There has been an extensive process of consultation with all those affected by the A5 western transport corridor scheme since its inception in 2008. It has taken a number of forms, including a number of public exhibitions at key design stages; regular updates to directly affected landowners through meetings and by letter at key stages in the development of the scheme; and formal consultation with over 30 statutory authorities and organisations as part of the studies and assessments that have been undertaken during the preparation of the orders and environmental statement for the scheme. That includes the Department of Agriculture and Rural Development, the Northern Ireland Environment Agency and the Loughs Agency. In addition, the scheme has a dedicated project website — www.a5wtc.com — and an 0845 telephone contact line. The website has supported the overall consultation strategy for the project, providing an additional means by which statutory, public and private stakeholders have been given access to scheme updates and announcements.

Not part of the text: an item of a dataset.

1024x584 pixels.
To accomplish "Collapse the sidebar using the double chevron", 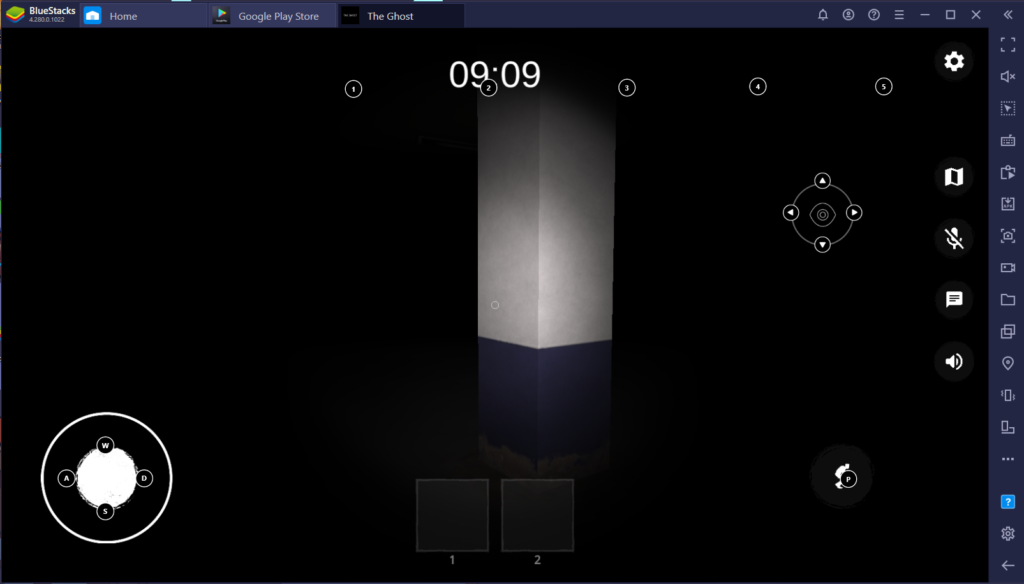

My officials are not aware of farming groups living along the proposed A5 dual carriageway route, although some landowners have chosen to involve the Ulster Farmers' Union. Officials have met the Ulster Farmers' Union generally and as and when requested by individual landowners. I also met the Ulster Farmers' Union only last week to discuss the A5 scheme and the Land Acquisition and Compensation (Amendment) Bill. In December, I invited the landowners' agents to meet me to discuss their and landowners' concerns about the scheme.
I thank the Minister for her detailed answer. Is she fully satisfied that everything has been covered in relation to consultation? If not, you could subsequently come across unexpected roadblocks, if I may put it that way, in the development of the scheme. That must be avoided at all costs. Is the Minister fully satisfied that the necessary consultation has taken place?
I thank the Member for his question. As you will be aware, I announced the start of a new set of consultations on the new draft statutory orders and new environmental statement for the scheme. The current consultation exercise formally commenced on 16 February and will conclude on 4 April.
It is likely that that could lead to another public inquiry into the scheme. As a result, we have tentatively programmed this in for autumn 2016. It is very much subject to the completion of the procedures, and moving forward from there. It is difficult at this stage to anticipate what may come up during those consultations, but I am certainly keen to ensure that as many issues as possible are resolved in advance of a public inquiry.
As the Minister noted, we will soon see the Land Acquisition and Compensation (Amendment) Bill passed, which will bring parity for those in Northern Ireland affected by projects such as the A5. Will the Minister ensure that measures are in place to maintain parity, should there be further enhancements in the level of compensation awarded in England and Wales in the future?
I thank the Member for his question and for the fact that he recognised that we have moved forward with this legislation, which has been widely welcomed. At this stage, I am unaware of the detail of what may be brought in across the water, but I will certainly advise my officials and ask that that be considered while we are going through the process of the Bill.